TAREA:
Responde según el fragmento de abajo sobre los músicos callejeros:
(a) ¿Cómo tratan habitualmente a los músicos callejeros los viandantes de las grandes ciudades?
(b) ¿Qué poseen muchos de esos músicos?
(c) ¿Qué tres cosas nos piden?

FRAGMENTO DE PÁGINA:
════════════════

Los músicos callejeros son habitualmente despreciados por los
insensibles viandantes de las grandes ciudades o, en el mejor de los casos,
simplemente ignorados. Algunos de ellos son molestos, es cierto; pero muchos
otros poseen enorme talento, cuando no auténtica genialidad. Sólo nos piden que
nos detengamos un minuto, que escuchemos su música y que, si acaso, echemos una
moneda. Muy poco para lo mucho que ellos dan.

════════════════

EXTRACTO DE DATOS:
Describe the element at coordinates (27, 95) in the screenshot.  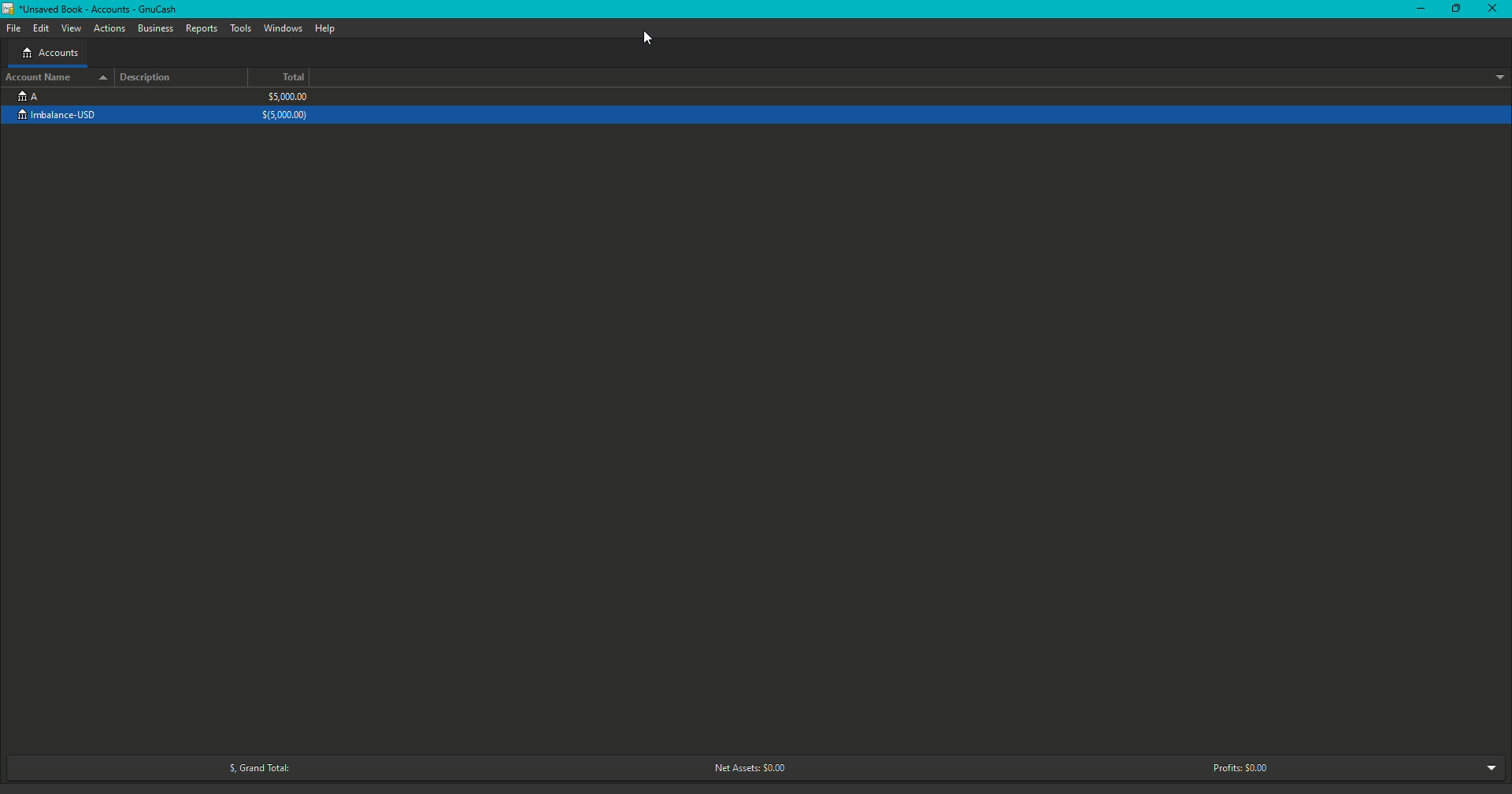
I see `Account A` at that location.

════════════════

RESPUESTA:
(a) Los desprecian o, en el mejor de los casos, simplemente los ignoran.
(b) Enorme talento, cuando no auténtica genialidad.
(c) Que nos detengamos un minuto, que escuchemos su música y, si acaso, que echemos una moneda.